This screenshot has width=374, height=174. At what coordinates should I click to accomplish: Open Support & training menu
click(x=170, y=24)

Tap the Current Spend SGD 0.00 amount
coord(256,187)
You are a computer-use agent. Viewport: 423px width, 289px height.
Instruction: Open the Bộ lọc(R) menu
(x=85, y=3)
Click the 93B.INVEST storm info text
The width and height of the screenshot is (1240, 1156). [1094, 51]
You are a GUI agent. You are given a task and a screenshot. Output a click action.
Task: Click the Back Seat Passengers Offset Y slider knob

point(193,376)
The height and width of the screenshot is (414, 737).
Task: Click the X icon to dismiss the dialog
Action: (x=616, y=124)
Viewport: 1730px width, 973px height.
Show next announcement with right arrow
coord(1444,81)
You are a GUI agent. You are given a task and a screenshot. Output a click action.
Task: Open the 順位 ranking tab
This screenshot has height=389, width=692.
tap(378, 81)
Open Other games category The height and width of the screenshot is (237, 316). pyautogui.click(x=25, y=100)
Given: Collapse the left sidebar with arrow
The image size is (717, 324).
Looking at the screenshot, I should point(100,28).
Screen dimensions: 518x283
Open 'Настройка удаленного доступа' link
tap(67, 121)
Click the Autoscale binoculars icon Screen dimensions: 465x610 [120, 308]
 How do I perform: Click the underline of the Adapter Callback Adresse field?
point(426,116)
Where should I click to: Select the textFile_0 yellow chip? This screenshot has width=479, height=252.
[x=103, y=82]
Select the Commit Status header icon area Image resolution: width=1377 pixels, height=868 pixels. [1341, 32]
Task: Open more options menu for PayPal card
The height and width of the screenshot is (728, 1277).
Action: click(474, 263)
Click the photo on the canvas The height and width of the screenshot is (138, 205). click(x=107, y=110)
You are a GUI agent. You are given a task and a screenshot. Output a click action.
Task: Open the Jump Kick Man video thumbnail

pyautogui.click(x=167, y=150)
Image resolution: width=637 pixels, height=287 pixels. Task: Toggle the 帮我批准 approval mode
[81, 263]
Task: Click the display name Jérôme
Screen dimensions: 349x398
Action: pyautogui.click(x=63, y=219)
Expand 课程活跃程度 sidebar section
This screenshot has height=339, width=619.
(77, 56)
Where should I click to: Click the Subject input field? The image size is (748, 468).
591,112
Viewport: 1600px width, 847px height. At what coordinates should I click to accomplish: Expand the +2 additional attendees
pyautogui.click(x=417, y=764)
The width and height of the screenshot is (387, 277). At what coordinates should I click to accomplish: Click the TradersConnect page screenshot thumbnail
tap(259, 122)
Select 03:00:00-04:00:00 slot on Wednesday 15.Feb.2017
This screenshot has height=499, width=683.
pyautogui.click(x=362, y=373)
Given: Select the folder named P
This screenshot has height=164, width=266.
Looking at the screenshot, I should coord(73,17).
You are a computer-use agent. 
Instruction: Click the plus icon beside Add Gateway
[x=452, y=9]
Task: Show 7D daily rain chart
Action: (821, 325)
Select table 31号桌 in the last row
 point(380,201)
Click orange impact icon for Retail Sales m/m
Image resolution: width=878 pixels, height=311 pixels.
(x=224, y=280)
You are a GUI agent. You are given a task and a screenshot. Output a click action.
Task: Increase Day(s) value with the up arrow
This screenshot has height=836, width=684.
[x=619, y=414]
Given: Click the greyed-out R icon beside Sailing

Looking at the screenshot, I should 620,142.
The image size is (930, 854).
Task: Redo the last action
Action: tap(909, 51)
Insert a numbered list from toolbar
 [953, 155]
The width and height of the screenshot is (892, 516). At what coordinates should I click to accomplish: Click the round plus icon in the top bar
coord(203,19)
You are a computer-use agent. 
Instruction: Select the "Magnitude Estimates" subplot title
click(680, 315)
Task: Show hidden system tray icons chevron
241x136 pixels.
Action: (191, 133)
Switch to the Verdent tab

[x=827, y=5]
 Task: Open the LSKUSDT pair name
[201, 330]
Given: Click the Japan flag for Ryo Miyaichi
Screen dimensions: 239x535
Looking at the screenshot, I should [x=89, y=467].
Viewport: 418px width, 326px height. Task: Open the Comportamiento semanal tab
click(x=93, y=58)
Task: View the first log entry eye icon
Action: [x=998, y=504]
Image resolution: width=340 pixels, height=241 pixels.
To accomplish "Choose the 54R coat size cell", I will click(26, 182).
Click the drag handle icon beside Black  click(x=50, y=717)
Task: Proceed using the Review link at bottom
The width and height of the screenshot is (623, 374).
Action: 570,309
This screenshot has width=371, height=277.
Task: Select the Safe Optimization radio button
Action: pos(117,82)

■ ■ ■ ■ ■

### EXERCISE BRIEF
Each line, starting with the one containing "Task: Proceed using the Review link at bottom" and ending with the last line of the records above, should be reproduced exactly.

### TASK RESULT
Task: Proceed using the Review link at bottom
The width and height of the screenshot is (623, 374).
Action: 570,309
This screenshot has width=371, height=277.
Task: Select the Safe Optimization radio button
Action: pos(117,82)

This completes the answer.